01 Aug, 2017 Nvidia Price Target Raised As Morgan Stanley Plays Catch-Up
After watching shares of graphics-chip maker Nvidia (NVDA) go on a run over the last 11 weeks, Morgan Stanley decided to play catch-up with its stock price target on Friday, but maintained its equal-weight, or hold, rating.
Nvidia broke out of a 13-week consolidation period with a buy point of 121.02 on May 10 after it posted fiscal first-quarter sales and earnings that crushed Wall Street’s expectations.
Morgan Stanley analyst Joseph Moore on Friday kept his cautious stance on Nvidia but raised his price target to 168 from 125 ahead of the company’s fiscal second-quarter report due Aug. 10.

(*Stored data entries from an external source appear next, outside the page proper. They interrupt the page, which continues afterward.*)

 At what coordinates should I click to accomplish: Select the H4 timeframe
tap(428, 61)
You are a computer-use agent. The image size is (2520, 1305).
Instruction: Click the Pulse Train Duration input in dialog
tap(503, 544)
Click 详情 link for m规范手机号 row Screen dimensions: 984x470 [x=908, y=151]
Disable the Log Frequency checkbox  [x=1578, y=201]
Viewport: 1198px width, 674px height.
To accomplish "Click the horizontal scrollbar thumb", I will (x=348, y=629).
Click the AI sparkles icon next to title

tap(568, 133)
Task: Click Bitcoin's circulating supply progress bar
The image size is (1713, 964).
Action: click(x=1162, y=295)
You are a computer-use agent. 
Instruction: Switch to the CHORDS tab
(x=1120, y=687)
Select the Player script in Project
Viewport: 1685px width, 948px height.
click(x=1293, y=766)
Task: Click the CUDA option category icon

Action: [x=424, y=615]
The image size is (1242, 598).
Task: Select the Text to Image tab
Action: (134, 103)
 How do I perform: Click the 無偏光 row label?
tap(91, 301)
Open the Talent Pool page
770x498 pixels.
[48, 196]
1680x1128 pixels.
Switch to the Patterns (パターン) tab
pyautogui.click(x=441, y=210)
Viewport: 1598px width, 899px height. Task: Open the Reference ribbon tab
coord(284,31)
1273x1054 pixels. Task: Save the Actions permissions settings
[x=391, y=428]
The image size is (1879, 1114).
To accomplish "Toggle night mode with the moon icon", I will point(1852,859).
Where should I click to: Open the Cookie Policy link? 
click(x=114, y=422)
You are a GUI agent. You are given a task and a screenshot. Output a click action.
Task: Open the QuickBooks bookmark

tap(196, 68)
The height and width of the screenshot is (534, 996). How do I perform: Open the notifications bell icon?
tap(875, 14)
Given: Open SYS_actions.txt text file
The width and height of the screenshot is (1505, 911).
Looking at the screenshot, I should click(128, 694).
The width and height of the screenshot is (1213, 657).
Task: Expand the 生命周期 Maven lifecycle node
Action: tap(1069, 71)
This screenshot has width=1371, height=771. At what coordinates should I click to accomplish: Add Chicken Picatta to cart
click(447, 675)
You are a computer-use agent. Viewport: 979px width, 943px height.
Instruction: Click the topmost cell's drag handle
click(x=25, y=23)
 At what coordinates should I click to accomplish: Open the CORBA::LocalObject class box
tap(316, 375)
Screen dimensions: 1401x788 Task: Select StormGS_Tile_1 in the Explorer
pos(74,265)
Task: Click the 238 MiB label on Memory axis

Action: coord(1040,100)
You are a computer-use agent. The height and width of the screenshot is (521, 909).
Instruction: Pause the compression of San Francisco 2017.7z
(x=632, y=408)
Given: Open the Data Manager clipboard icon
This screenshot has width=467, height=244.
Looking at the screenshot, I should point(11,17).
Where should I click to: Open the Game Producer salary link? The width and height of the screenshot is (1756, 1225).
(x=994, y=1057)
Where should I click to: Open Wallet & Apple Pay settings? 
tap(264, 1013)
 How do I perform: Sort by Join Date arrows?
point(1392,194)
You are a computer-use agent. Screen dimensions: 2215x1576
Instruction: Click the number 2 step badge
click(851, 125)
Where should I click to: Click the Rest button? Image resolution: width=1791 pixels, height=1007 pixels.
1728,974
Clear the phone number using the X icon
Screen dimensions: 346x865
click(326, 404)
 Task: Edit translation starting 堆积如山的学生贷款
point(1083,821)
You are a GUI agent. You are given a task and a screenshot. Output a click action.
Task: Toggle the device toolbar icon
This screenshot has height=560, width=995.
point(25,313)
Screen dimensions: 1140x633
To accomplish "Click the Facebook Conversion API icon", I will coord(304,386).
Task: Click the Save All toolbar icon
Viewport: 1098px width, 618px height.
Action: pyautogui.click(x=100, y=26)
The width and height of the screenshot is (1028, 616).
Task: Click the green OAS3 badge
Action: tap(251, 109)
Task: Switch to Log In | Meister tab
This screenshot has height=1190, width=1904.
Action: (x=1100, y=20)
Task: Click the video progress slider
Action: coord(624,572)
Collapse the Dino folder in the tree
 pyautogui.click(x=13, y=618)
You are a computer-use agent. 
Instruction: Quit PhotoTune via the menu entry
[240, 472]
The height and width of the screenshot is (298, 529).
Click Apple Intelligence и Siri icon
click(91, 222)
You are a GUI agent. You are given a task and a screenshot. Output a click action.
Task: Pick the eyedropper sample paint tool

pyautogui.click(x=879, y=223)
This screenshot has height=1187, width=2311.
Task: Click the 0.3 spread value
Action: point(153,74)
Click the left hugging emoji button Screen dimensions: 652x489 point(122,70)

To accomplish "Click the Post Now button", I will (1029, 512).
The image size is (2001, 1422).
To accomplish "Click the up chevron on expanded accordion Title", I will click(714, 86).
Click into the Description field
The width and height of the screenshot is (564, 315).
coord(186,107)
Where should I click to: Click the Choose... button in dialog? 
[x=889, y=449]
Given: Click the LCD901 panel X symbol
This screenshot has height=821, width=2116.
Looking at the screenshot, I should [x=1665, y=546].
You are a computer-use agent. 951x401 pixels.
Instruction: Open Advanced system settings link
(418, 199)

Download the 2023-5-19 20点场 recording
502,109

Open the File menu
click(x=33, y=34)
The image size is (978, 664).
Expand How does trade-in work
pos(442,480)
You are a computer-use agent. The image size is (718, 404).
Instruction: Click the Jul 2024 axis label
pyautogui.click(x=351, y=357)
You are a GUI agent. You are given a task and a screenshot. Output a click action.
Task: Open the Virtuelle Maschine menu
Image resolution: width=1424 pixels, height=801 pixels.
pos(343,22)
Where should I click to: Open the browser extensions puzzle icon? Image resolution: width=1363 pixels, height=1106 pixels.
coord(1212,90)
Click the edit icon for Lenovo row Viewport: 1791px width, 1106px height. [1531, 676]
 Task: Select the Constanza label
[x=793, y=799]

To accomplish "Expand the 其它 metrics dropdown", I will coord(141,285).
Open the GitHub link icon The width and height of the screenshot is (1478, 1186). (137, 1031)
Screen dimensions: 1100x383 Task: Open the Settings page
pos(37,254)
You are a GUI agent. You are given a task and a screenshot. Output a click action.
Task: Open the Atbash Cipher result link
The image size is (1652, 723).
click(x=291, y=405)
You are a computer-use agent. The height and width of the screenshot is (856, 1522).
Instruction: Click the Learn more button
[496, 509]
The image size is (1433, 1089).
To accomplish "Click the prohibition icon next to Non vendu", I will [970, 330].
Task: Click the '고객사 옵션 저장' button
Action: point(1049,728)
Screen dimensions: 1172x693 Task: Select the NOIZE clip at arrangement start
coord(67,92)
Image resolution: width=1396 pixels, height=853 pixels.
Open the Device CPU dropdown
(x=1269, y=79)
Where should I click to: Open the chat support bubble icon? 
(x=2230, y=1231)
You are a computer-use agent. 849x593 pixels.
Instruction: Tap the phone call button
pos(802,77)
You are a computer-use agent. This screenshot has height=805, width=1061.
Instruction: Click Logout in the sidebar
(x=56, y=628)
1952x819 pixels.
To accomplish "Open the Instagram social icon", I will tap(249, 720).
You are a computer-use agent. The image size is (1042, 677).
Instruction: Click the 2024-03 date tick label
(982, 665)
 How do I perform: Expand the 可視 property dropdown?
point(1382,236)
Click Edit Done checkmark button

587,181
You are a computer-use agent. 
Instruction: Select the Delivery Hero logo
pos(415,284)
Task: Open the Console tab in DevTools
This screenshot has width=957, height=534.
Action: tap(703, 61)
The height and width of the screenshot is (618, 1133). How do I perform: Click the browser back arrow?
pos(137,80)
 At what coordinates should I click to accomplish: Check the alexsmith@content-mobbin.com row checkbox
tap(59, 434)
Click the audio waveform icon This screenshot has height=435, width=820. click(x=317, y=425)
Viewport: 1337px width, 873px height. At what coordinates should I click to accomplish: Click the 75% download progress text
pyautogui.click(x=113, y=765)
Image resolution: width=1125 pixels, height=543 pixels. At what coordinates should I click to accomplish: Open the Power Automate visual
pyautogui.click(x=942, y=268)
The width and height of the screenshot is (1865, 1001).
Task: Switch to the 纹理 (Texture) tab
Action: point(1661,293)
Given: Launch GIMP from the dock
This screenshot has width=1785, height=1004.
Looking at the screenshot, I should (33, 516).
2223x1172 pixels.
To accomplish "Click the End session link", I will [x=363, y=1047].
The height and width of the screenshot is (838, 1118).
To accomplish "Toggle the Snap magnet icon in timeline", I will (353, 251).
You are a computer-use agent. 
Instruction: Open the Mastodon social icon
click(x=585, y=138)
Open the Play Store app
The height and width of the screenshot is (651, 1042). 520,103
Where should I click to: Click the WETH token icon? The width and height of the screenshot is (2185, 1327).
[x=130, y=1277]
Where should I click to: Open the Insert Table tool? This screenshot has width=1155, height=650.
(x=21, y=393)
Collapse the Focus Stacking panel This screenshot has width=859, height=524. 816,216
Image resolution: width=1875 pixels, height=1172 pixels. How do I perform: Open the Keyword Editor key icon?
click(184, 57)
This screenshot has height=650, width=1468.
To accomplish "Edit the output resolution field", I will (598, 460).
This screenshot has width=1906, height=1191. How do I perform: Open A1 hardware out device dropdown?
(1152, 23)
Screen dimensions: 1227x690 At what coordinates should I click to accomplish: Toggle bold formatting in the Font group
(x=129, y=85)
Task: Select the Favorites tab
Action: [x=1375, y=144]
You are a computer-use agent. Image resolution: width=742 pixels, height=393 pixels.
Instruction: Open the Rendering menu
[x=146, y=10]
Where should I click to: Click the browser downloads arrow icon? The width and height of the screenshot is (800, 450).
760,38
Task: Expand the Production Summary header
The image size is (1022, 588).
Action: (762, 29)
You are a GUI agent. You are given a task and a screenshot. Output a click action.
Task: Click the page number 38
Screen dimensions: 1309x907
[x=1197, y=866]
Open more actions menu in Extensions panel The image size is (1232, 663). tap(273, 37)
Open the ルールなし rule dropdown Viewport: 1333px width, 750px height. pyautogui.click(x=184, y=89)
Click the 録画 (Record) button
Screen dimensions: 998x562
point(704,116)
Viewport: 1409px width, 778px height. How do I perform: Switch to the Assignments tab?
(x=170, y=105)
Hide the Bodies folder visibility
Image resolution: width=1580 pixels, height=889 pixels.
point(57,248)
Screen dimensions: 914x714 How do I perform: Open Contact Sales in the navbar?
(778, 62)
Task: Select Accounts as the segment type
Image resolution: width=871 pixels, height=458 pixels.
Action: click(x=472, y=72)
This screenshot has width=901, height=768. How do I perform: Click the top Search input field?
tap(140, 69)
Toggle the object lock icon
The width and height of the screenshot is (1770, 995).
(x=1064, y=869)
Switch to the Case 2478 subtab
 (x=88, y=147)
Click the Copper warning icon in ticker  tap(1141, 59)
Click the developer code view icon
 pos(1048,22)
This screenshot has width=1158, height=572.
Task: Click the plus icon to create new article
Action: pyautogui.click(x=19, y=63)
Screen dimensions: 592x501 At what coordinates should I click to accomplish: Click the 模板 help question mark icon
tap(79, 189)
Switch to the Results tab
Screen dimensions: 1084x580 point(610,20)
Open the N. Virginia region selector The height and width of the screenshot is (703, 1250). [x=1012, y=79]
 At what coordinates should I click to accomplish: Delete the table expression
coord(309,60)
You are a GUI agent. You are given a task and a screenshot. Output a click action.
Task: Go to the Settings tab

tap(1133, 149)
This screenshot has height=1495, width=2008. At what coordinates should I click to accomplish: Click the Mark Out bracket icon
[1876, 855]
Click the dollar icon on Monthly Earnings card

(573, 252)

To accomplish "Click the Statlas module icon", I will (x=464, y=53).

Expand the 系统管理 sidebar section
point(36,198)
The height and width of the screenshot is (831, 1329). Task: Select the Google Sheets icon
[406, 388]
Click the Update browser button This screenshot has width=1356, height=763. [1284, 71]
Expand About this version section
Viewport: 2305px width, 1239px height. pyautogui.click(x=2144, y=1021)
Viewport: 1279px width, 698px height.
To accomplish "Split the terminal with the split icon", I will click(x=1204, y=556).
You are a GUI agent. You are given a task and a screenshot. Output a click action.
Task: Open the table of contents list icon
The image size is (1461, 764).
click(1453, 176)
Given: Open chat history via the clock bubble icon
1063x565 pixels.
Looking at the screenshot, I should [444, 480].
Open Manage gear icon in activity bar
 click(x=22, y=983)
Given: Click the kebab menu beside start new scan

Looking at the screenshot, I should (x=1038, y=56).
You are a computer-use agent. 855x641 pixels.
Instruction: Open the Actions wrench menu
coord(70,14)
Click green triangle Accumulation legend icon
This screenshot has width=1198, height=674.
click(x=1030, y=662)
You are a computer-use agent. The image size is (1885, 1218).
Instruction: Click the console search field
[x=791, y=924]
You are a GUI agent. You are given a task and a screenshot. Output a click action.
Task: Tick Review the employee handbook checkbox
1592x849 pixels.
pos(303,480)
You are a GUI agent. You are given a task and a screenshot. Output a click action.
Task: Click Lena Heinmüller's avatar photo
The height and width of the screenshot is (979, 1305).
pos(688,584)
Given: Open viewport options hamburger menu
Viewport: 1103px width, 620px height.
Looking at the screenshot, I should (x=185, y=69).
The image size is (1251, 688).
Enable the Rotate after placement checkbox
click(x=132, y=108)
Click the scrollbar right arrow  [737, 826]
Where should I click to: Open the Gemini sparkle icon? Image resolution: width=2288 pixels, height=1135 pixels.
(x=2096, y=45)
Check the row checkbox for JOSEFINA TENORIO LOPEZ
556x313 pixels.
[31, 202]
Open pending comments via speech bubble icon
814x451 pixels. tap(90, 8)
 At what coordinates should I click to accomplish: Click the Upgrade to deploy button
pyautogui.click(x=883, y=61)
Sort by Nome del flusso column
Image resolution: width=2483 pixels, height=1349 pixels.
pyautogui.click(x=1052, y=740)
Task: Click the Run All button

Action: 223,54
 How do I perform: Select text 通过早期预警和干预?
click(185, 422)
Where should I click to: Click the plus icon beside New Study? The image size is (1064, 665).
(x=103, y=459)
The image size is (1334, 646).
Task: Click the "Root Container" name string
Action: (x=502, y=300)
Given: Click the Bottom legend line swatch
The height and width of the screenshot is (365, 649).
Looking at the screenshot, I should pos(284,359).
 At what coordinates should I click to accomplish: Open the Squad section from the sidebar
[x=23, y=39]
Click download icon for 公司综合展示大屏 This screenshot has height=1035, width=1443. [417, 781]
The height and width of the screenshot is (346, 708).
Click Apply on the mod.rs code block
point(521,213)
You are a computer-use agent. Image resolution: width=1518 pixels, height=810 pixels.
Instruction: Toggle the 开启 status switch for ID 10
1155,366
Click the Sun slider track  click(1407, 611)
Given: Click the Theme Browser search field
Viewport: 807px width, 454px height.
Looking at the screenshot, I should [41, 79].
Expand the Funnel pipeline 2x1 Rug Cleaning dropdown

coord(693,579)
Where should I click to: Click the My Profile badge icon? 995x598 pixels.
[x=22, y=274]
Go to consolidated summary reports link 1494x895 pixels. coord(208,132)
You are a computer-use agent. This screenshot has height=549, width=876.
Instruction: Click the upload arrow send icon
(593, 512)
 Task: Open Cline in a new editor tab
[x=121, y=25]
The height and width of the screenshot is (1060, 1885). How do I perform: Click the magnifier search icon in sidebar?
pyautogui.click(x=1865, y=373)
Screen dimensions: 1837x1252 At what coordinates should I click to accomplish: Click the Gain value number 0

“With improvement in the PC gaming market, and continued confidence in machine learning, we expect upside to the quarter and outlook; though we see that as largely priced in with a 60%-plus move in 11 weeks,” Moore said in a report. “We like the company’s position but would look for a better entry point.”
Santa Clara, Calif.-based Nvidia is best known for its graphics processors for personal computers and video game consoles. But it has a growing business in providing high-performance processors for data centers, artificial intelligence, machine learning and self-driving cars.